¹Department of Chemical and Structural Biology, Weizmann Institute of Science, Israel
²Faculty of Biology, Israel Institute of Technology, Israel
³Institute for Biology, Experimental Biophysics, Humboldt-Universität zu Berlin, Germany
⁴Department of Molecular Chemistry and Materials Science, Weizmann Institute of Science, Israel
⁵Fritz Haber Center for Molecular Dynamics Research Institute of Chemistry, The Hebrew University of Jerusalem, Israel
⁶Department of Neurobiology, Weizmann Institute of Science, Israel
⁷Structural Proteomics Unit (SPU), Life Sciences Core Facilities (LSCF), Weizmann Institute of Science, Israel
⁸Department of Life Science and Applied Chemistry, Nagoya Institute of Technology, Showa-ku, Japan
⁹OptoBioTechnology Research Center,, Nagoya Institute of Technology, Showa-ku, Japan
¹⁰The Institute for Solid State Physics,, The University of Tokyo

Rhodopsins are integral membrane proteins that bind retinal chromophores to form light-absorbing pigments. These proteins are ubiquitous in nature and play key roles in microbial physiology as well as animal visual perception.

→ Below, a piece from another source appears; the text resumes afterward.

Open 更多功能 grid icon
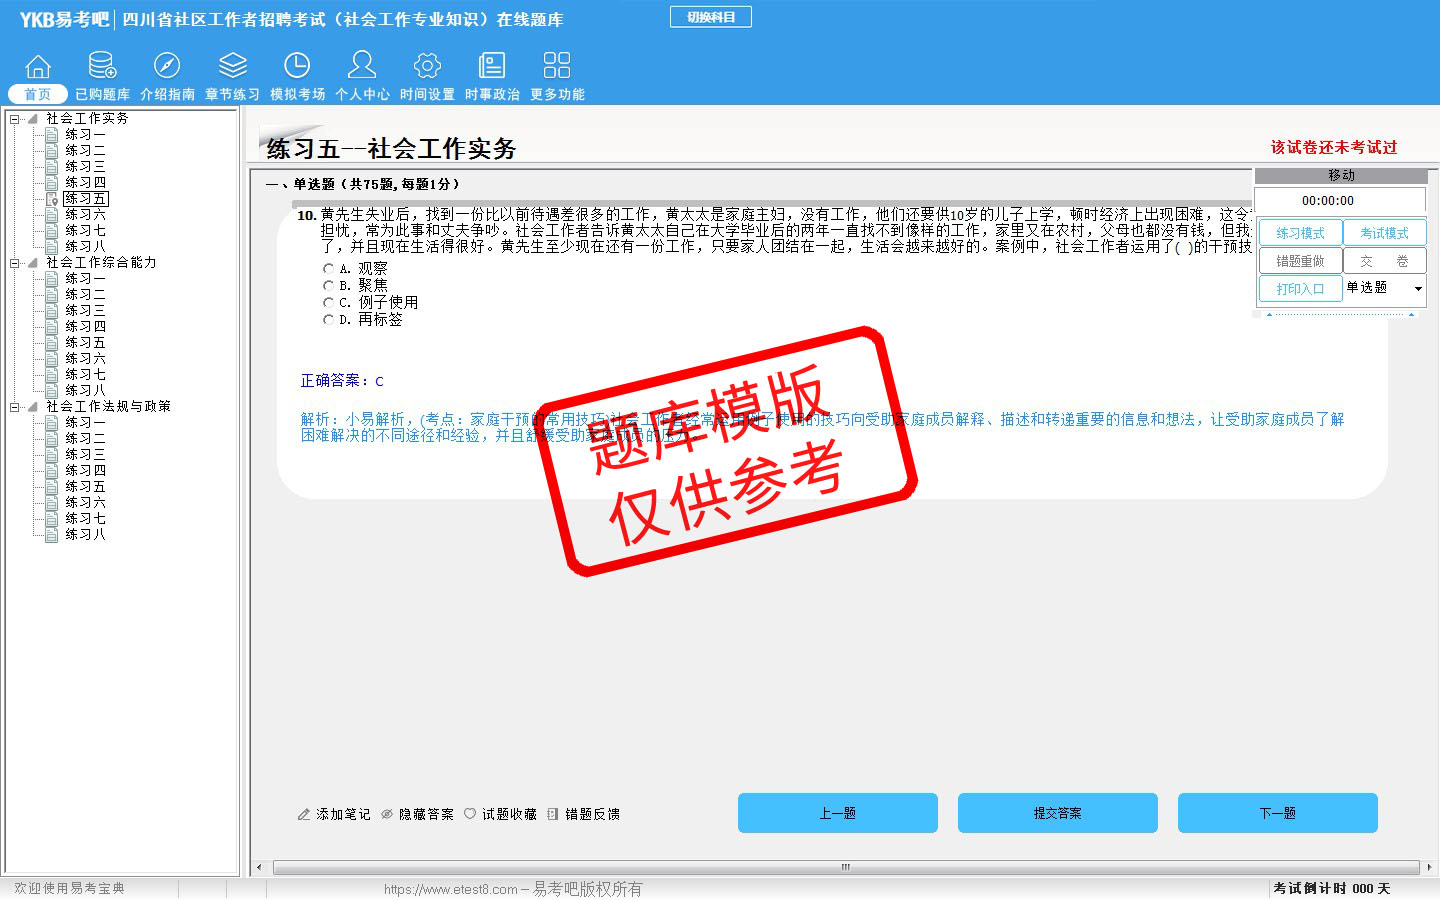This screenshot has height=900, width=1440. (x=557, y=67)
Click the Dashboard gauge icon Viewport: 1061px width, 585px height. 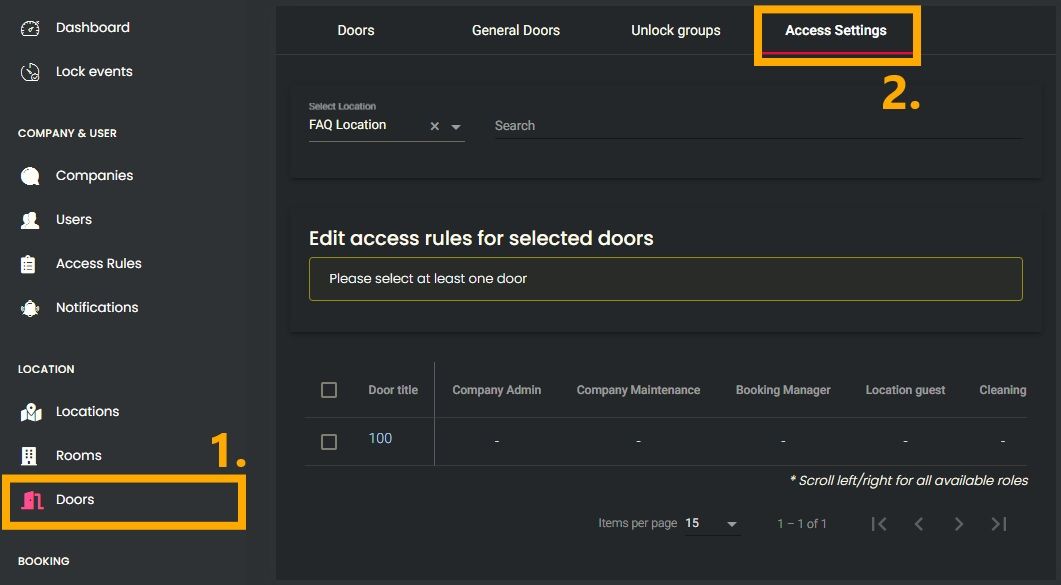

Here we report the discovery and characterization of a novel family of rhodopsins in alga - the bestrhodopsins, in which one- (or often two-) rhodopsin domain(s), are C-terminally fused to a bestrophin channel. Bestrophins are ion channels, best-known for their involvement in the development of the retinal pigment epithelium in humans and other animals. Cryo-EM analysis of bestrhodopsins revealed that it forms a pentameric megacomplex (~700 kDa) with ten rhodopsin units surrounding the channel in the center. We further demonstrate that the domain composition of bestrhodopsins accurately predicts their function as light regulated ion channels. The discovery of bestrhodopsins is thrilling, as such composition has never been found in nature, and apart from their yet to be discovered, physiological functions, these unique proteins pave the way for an entirely new strategy of designing optogenetic tools by which the light sensing and the ion-conducting modules are fused and can be modified independently to control a large array of brain functions. Here we will present the discovery, structure, biochemical and biophysical properties of this intriguing family of proteins.

Rozenberg, A., Kaczmarczyk, I., Matzov, D., Vierock, J., Nagata, T., Sugiura, M., ... & Shalev-Benami, M. (2022). Rhodopsin-bestrophin fusion proteins from unicellular algae form gigantic pentameric ion channels. Nature Structural & Molecular Biology, 29(6), 592-603.